Data for processing »
• • •
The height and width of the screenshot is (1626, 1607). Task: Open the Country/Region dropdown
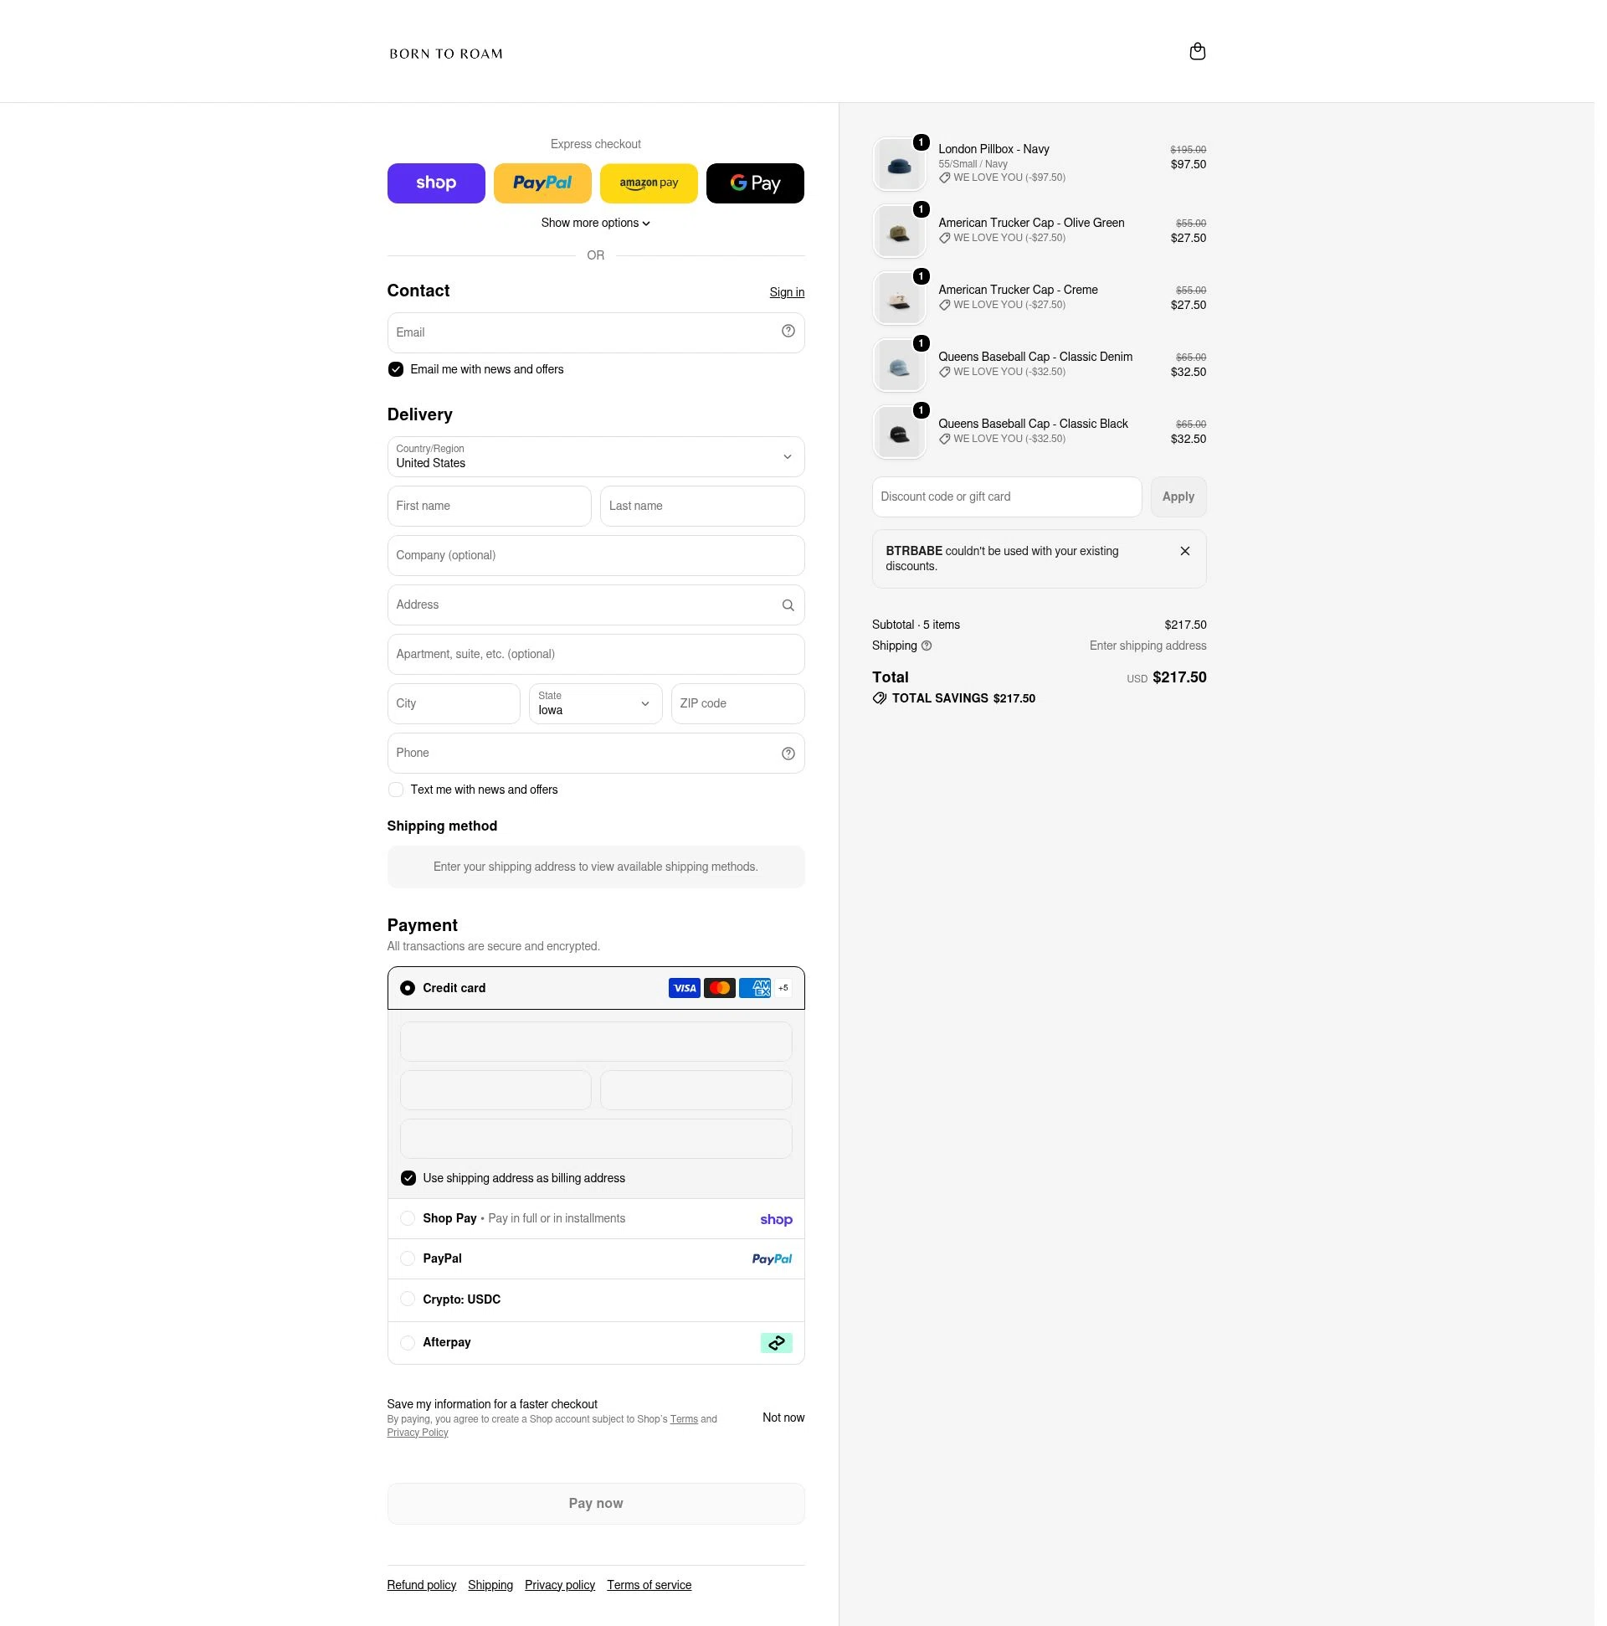pos(596,457)
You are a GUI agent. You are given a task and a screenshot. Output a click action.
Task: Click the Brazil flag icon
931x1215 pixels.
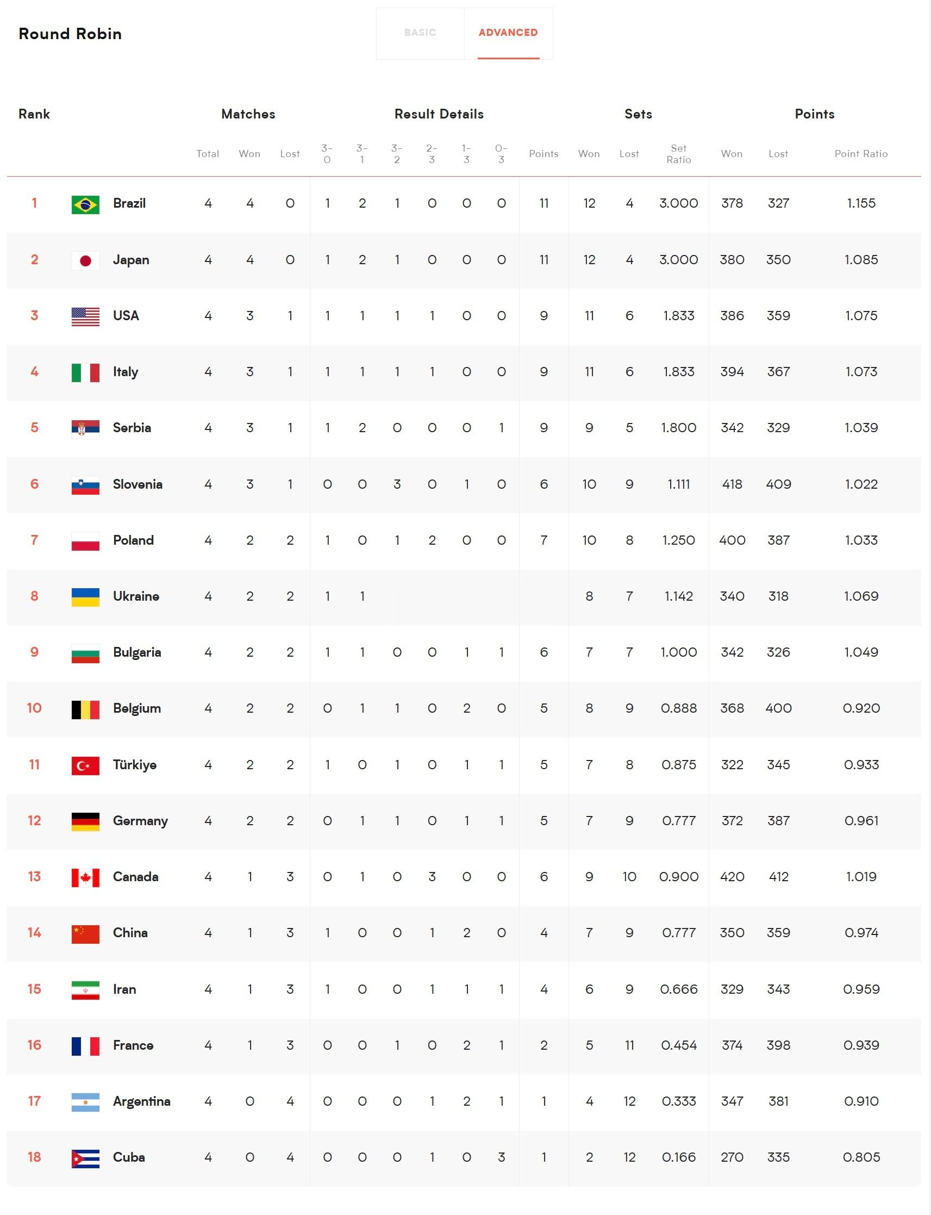pyautogui.click(x=85, y=205)
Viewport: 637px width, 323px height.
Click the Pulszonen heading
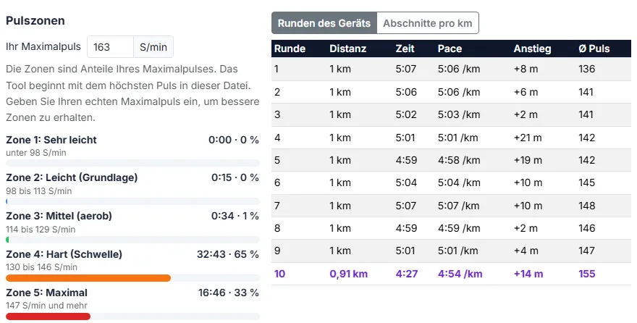(x=35, y=21)
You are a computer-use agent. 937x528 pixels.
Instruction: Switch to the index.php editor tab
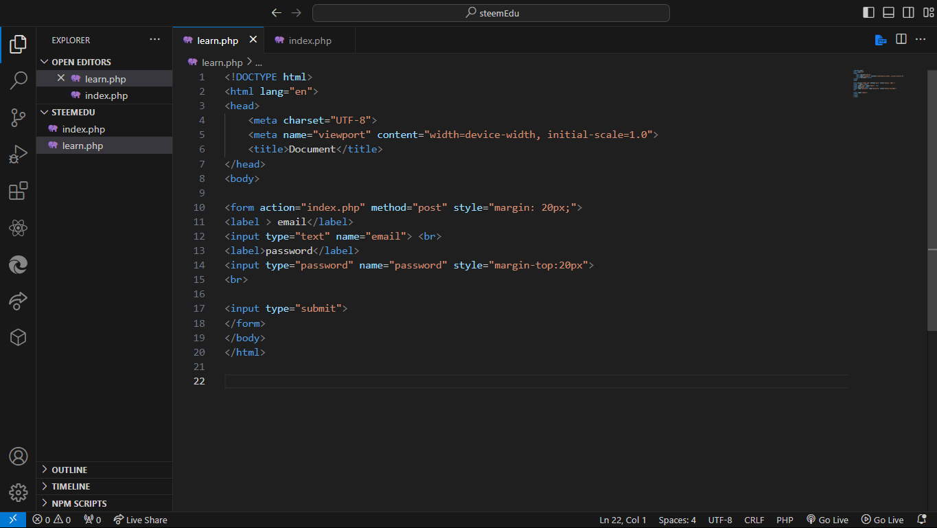[310, 41]
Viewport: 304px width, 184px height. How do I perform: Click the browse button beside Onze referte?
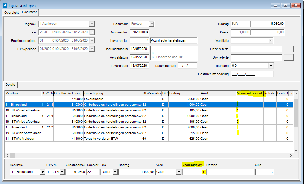coord(288,49)
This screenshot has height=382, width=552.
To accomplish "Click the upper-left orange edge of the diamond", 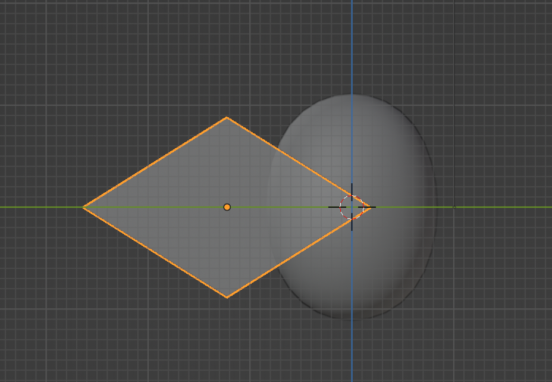I will click(x=155, y=162).
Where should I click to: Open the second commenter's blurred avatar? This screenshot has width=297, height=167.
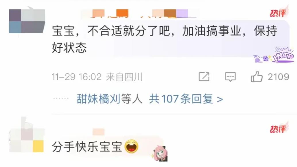click(x=26, y=140)
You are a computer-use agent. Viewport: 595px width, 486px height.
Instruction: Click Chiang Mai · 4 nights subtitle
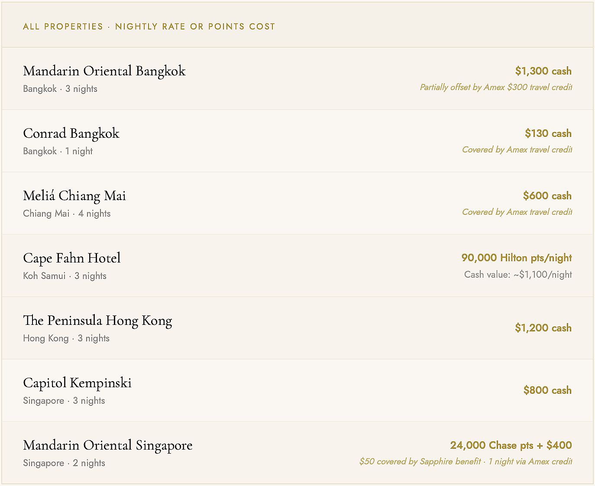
• • •
Exercise aim » Report every line from the listing above where the string "agent" can be found.

Solved exercise »
You are a GUI agent. You are given a task and a screenshot. Output a click action.
You are a computer-use agent. 937x528 pixels.
You are a computer-use agent. Viewport: 595px width, 486px height.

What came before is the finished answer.